L’ultimo caso di attacco hacker ha riguardato l’Azienda sanitaria Abruzzo 1 che include Avezzano, Sulmona, L’Aquila. I criminali informatici si sono impossessati di cartelle cliniche, referti di analisi genetiche, valutazioni psicologiche di minori, documenti di inventario, ma anche di dati personali relativi ai dipendenti. Si tratta di uno degli attacchi più gravi degli ultimi mesi, secondo l'Agenzia nazionale per la cybersicurezza che avrebbe dimensioni pari a 500 gb.

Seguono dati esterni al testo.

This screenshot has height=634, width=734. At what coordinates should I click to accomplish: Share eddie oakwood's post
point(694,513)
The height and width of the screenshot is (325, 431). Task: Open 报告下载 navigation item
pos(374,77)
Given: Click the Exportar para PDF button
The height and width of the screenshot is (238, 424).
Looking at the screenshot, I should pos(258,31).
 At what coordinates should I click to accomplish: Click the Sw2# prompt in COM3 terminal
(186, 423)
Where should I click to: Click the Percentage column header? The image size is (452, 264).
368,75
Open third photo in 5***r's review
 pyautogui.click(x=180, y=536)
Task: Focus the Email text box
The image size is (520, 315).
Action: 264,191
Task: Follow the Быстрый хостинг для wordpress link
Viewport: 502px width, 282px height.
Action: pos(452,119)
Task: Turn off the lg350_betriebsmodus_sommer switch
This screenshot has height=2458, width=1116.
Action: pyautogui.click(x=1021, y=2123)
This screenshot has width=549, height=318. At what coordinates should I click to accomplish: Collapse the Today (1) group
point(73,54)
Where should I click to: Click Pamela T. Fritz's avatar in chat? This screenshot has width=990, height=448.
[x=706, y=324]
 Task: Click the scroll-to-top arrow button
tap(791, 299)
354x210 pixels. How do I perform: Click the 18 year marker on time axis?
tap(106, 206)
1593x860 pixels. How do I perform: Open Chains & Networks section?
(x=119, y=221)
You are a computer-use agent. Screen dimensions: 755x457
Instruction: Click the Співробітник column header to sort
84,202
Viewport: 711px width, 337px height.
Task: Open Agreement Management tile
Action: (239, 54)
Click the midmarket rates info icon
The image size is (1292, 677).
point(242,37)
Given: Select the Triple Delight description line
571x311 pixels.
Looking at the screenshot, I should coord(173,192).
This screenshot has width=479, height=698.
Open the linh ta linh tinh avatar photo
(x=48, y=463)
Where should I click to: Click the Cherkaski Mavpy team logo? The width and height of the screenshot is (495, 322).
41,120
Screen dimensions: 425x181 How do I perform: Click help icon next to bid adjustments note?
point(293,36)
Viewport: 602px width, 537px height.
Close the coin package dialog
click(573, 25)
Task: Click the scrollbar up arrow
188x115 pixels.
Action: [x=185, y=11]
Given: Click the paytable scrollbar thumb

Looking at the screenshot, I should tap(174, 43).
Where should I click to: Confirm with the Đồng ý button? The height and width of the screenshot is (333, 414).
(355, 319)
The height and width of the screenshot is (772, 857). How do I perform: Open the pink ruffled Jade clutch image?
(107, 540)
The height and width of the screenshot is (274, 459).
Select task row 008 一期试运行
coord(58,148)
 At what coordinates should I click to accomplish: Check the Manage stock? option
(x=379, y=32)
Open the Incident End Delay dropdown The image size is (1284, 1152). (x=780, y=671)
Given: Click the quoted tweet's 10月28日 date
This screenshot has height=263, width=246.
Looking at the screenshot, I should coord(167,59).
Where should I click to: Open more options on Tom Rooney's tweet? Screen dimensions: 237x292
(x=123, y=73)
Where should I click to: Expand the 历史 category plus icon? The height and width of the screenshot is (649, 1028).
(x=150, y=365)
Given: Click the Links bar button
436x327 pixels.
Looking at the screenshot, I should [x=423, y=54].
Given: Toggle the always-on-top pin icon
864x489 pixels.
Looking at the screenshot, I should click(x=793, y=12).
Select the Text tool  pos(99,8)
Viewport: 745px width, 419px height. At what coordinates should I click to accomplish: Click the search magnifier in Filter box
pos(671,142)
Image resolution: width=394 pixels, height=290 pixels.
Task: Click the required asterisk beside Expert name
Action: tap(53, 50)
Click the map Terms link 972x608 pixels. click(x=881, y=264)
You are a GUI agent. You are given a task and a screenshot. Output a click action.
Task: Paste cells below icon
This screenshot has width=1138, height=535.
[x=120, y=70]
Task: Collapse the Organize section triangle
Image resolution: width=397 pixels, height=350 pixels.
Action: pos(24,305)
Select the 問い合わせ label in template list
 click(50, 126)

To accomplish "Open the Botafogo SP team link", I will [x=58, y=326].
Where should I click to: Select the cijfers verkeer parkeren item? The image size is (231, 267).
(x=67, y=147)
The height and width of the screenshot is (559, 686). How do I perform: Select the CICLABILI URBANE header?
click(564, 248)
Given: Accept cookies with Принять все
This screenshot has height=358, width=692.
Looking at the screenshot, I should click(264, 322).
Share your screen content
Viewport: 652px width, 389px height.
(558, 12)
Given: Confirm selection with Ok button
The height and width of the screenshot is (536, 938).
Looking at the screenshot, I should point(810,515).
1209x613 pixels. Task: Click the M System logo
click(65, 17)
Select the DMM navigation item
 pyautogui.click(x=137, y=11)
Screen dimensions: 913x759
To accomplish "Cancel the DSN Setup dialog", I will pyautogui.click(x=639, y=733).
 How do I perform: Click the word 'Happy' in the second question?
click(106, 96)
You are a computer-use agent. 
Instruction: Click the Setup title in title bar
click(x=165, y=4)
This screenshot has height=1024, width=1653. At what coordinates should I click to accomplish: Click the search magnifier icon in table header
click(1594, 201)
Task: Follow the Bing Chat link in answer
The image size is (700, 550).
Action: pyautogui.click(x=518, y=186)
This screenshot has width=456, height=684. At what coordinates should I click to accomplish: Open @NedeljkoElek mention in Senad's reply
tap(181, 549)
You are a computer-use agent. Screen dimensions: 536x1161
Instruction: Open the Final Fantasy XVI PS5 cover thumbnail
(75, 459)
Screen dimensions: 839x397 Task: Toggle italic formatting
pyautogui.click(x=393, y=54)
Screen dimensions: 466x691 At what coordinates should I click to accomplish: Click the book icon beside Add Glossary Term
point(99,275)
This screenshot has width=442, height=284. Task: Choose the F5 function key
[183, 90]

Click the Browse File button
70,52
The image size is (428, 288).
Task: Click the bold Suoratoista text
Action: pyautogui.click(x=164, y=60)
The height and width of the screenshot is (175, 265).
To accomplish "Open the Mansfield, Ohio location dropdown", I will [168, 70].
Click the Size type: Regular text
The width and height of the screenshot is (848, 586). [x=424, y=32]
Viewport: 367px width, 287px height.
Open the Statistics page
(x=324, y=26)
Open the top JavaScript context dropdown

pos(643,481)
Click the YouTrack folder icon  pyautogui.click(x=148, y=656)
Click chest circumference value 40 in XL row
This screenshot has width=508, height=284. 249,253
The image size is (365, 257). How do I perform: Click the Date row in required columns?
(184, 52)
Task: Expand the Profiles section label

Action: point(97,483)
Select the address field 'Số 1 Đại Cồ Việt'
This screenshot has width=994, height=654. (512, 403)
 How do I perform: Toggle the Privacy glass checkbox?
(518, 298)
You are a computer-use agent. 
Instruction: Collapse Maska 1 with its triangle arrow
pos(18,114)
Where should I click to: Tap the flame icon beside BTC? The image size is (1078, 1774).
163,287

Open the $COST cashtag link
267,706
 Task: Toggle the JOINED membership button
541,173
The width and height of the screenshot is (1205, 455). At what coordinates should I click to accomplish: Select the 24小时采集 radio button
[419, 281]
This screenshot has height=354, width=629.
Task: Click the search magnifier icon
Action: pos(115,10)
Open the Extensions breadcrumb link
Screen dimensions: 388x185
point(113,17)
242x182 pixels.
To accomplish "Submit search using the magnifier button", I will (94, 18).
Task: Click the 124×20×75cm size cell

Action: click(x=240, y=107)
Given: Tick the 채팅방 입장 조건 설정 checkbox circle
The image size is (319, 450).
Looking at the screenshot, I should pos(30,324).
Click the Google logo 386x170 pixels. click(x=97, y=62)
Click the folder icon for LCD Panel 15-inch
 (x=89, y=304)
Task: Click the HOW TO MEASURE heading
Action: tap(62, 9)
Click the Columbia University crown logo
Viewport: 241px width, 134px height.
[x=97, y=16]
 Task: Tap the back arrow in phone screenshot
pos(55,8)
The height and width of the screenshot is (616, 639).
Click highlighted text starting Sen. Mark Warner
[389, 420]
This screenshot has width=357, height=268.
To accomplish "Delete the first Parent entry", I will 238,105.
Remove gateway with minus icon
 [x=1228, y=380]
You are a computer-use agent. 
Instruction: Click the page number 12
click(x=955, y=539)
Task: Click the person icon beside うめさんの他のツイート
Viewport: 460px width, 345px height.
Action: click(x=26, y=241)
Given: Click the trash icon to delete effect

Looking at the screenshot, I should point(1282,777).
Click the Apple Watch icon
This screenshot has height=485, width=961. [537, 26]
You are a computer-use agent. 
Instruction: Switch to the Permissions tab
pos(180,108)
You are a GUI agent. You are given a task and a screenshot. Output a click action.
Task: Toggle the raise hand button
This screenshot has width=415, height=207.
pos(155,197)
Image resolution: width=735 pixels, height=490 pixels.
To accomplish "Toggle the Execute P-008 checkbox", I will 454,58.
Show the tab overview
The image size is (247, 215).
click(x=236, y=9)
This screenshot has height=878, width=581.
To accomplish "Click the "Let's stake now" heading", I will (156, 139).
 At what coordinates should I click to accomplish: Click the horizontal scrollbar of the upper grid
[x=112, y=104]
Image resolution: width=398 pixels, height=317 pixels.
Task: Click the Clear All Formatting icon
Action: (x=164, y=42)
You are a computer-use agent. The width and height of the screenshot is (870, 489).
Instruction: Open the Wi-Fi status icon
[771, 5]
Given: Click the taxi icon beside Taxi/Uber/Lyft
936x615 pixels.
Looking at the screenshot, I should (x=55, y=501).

In merito si è espresso anche il Garante per la protezione dei dati personali che ha ricordato come chiunque entri in possesso o scarichi i dati pubblicati sul dark web da organizzazioni criminali - e li utilizzi per propri scopi o li diffonda on-line, sui social network o in altro modo - incorre in condotte illecite che possono, nei casi previsti dalla legge, costituire reato. Un reato questo ancora più odioso, perché riguarda dati sanitari, quali in particolare informazioni su patologie e cure mediche di persone in condizioni di vulnerabilità e fragilità. L'Autorità avverte pertanto di non scaricare dal dark web e non condividere con terzi gli archivi potenzialmente riconducibili alla Asl 1 Abruzzo.

Marocco racconta che «ci sono stati casi di personalità diplomatiche in visita in alcuni paesi a rischio che hanno avuto fastidi fisici causati dal bombardamento magnetico generato a distanza». L'Osservatorio vuole stimolare una cultura di 'Cyber-Physical Security by Design' che, partendo dalla conoscenza delle problematiche già accertate o plausibili, possa mitigare i rischi già nella fase di definizione del dispositivo medicale e della catena di valore da esso abilitata. «Mettendo insieme le competenze sui dispositivi medici, sulle reti informatiche, sull'elettromagnetismo, abbiamo creato una piattaforma dove sono stati raccolti i dati sulla vulnerabilità dei dispositivi medici analizzando anche gli articoli scientifici che si sono occupati del tema. Poi è stato assegnato ai sistemi utilizzati un punteggio di vulnerabilità, 'Common Vulnerability Scoring System (Cvss), anche in base all'impatto sulla salute del paziente», ricorda il docente. «Il tema della sicurezza cyber-fisica dei dispositivi medici assume una significativa rilevanza per produttori, ospedali e pazienti soprattutto nell'attuale, e futuro, scenario di crescente interconnessione», sottolinea Marrocco. Oggi ci sono milioni di dispositivi complessi, «ad esempio i pacemaker, ma anche dispositivi impiantati 'stupidi' - spiega - ovvero che oggi non hanno una attività di rilevazione ma domani potranno averla. Penso alle protesi di anca, di ginocchio, quelle dei denti, oggi hanno una funzione solo meccanica ma presto saranno sensorizzate con una piccola unità di elaborazione. Ad esempio, una banale protesi può diventare intelligente e misurare la temperatura o capire se c'è una infezione. Ma a quel punto moltiplicheremo per mille gli oggetti vulnerabili». Il messaggio finale del professor Marrocco, è che «non dobbiamo avere paura», ma l'obiettivo del lavoro «è che le problematiche legate alla sicurezza» contro gli attacchi hacker e quelle «di garantire sempre la salute dei pazienti, diventino dei requisiti quando si progettano i dispositivi».